Edge powered by Microsoft’s Chromium has a dark mode, here’s how to enable it.

Microsoft released test builds of Edge Chromium yesterday, and it packs a surprising number of features for such an early release. Microsoft says that some features, like dark mode, will be available later, but you can try them now. That is how.

Just like Chrome Pages, but they are Edge Pages

Microsoft’s decision to revamp the Edge browser using Chromium came with a lot of promise. Support for Chrome extensions, better touch support, and Chromium battery life are just a few examples. One that seems obvious in hindsight is Edge winning experimental flags.

Edge powered by Microsoft’s Chromium has a dark mode, here’s how to enable it

Chrome’s experimental flags are a subset of the Pages feature that you can use to test upcoming unfinished features. And with Microsoft’s Edge Chromium, you’ll see the same concept in play. The only difference is that instead of typing chrome:// to start, you’ll use edge:// instead.

The experiments page contains three particularly cool settings to enable: dark mode, grouped tabs, and smooth scrolling.

Edge powered by Microsoft’s Chromium has a dark mode, here’s how to enable it

How to activate dark mode

We assume that you have already installed and run the Edge Chromium setup. To get started, you’ll open a new tab and type edge://flags and then hit enter.

You can then search for or navigate to the flag you want (if you know the name). To turn on dark mode, find the “Microsoft Edge Theme” option and toggle the dropdown from Default to On.

Edge powered by Microsoft’s Chromium has a dark mode, here’s how to enable it

You will be prompted to restart your browser. You can do it now or wait until you set other flags.

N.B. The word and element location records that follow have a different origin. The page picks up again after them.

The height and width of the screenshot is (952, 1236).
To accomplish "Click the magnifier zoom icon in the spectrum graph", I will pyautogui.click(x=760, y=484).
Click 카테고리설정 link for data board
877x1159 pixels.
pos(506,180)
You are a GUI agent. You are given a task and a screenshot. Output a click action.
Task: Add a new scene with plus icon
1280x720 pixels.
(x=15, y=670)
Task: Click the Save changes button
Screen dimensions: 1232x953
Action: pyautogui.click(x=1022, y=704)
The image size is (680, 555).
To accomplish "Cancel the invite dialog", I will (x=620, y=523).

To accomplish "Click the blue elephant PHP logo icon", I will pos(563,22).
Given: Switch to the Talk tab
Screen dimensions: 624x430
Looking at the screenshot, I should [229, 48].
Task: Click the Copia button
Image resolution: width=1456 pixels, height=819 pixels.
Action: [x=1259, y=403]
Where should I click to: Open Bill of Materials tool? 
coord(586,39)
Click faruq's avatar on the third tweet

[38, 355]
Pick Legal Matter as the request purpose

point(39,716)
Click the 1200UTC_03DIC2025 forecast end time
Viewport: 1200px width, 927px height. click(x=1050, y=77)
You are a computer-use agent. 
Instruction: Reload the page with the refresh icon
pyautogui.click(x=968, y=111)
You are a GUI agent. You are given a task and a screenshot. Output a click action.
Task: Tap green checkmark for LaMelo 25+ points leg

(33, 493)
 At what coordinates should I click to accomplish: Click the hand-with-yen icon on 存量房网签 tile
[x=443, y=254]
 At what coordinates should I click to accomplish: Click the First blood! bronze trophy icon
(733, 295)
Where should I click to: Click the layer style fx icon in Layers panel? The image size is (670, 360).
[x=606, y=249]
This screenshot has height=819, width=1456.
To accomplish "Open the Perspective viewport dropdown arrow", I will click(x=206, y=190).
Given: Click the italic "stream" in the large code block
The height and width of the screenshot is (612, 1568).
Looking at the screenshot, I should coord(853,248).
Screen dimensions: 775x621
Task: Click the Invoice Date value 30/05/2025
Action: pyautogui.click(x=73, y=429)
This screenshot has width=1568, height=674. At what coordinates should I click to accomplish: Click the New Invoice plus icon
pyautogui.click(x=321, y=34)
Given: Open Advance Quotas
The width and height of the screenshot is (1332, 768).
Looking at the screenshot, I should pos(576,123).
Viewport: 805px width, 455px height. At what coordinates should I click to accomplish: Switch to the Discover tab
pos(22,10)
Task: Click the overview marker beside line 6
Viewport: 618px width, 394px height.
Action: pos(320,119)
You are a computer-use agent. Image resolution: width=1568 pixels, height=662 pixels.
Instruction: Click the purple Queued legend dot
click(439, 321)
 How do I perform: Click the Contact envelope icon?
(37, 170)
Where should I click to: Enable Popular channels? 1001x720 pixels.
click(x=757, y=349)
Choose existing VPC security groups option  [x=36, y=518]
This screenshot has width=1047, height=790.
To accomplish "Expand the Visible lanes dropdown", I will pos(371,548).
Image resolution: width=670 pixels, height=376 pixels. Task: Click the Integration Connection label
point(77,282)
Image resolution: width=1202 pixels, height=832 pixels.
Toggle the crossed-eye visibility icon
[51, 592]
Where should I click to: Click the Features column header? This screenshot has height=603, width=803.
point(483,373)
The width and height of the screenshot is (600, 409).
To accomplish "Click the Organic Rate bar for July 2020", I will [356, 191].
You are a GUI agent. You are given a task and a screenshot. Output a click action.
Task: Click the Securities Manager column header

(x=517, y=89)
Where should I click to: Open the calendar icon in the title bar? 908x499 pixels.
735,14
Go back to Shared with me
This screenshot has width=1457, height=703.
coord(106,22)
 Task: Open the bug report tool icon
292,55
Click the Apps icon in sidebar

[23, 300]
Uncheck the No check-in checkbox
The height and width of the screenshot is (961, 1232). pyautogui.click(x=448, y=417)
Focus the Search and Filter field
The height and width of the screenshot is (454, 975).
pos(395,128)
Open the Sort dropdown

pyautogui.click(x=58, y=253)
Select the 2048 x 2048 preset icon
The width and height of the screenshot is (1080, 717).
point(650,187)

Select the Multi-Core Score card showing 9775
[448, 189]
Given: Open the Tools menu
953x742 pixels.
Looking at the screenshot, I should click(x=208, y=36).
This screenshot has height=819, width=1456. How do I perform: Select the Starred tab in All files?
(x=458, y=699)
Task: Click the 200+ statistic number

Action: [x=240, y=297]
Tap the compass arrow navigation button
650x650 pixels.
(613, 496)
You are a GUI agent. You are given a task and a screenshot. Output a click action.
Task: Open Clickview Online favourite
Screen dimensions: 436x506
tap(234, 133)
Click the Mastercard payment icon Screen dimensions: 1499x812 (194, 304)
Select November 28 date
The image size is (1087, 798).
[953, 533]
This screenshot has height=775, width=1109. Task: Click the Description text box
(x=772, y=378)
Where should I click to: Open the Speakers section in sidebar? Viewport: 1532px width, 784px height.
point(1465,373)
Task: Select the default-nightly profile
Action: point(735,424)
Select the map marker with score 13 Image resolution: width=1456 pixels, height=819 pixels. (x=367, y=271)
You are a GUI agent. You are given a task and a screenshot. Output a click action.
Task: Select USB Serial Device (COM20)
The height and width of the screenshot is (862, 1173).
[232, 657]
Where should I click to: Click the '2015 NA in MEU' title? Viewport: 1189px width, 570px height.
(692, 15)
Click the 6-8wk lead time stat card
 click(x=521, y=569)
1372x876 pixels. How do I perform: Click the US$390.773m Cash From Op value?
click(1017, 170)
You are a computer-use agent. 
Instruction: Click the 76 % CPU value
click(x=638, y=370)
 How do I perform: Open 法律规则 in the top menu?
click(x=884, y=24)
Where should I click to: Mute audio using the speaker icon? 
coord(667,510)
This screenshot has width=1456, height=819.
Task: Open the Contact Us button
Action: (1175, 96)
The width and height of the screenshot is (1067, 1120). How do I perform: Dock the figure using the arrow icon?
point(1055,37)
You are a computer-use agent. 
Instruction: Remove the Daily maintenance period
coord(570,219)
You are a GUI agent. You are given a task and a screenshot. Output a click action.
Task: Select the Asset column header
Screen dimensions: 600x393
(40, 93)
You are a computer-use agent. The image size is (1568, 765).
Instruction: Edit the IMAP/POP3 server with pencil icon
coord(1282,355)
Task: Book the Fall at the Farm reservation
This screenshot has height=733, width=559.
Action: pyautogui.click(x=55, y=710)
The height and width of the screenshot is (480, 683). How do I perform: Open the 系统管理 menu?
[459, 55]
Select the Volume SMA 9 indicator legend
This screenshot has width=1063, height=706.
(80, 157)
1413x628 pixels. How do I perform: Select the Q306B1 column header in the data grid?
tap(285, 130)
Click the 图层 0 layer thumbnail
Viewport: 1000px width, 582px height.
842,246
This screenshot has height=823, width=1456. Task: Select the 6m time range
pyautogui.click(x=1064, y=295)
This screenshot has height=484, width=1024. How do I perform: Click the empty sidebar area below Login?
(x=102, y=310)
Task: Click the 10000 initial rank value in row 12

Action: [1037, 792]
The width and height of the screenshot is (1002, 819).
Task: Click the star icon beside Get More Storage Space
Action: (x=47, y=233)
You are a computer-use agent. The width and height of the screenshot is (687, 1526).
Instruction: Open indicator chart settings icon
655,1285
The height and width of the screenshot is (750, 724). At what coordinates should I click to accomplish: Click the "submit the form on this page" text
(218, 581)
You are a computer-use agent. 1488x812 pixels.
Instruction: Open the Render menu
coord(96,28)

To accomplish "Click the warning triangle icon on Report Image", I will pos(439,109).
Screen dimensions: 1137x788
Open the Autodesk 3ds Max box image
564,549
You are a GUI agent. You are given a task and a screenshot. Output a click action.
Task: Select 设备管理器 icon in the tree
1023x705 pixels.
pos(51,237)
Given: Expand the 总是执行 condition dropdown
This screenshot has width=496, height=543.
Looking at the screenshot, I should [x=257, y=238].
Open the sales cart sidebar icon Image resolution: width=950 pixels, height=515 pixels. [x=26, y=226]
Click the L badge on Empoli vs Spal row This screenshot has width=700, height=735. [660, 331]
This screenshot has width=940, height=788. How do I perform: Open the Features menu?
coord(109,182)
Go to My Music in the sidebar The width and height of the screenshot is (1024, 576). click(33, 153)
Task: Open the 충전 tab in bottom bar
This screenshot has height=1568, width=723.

If you don’t see the dark theme, you probably have Windows light theme turned on. These Edge settings will respect Windows color settings, so right-click on your desktop and choose the customize option. Then click Colors on the right side of the settings dialog and change the color dropdown to dark.

Edge powered by Microsoft’s Chromium has a dark mode, here’s how to enable it

Update: If you want to enable Edge’s dark theme without enabling system-wide dark mode, simply add the –force-dark-mode option to the Edge shortcut the same way you would with Chrome.

Other cool flags: grouped tabs and smooth scrolling

If you want to try grouped tabs, go back to the edge://flags screen and search for Tab Groups. Change that option from Default to Enabled.

Now when you have tabs open you can right click on them and choose to add them to a new or existing group. Unfortunately, you can’t rename the groups, so they will be populated with generic names like Group 0, Group 1, etc. But adding a tab to a group will immediately move it next to the other tabs in that same group. Groups will allow you to separate work and play (or tabs by subject) without having to open as many windows.

Edge powered by Microsoft’s Chromium has a dark mode, here’s how to enable it

Finally, you can repeat this process to enable Smooth Scrolling, which honestly… did nothing in our tests. Not yet, at least. Microsoft is hard at work on this feature and we expect smooth scrolling to go live soon. Still, it’s there if you want to try.

Find the smooth scrolling option and change Default to enabled.

Hopefully as updates come this will improve. Currently, we can tell the difference between scrolling in the standard Edge browser, Chrome, and Edge Chromium (with the standard Edge performing better). We expect better scrolling in Chromium browsers.

Edge powered by Microsoft’s Chromium has a dark mode, here’s how to enable it

You’ll find quite a few other flags that can be enabled, most of them are more technical in nature (like the zero-copy rasterizer), so play with these at your own risk.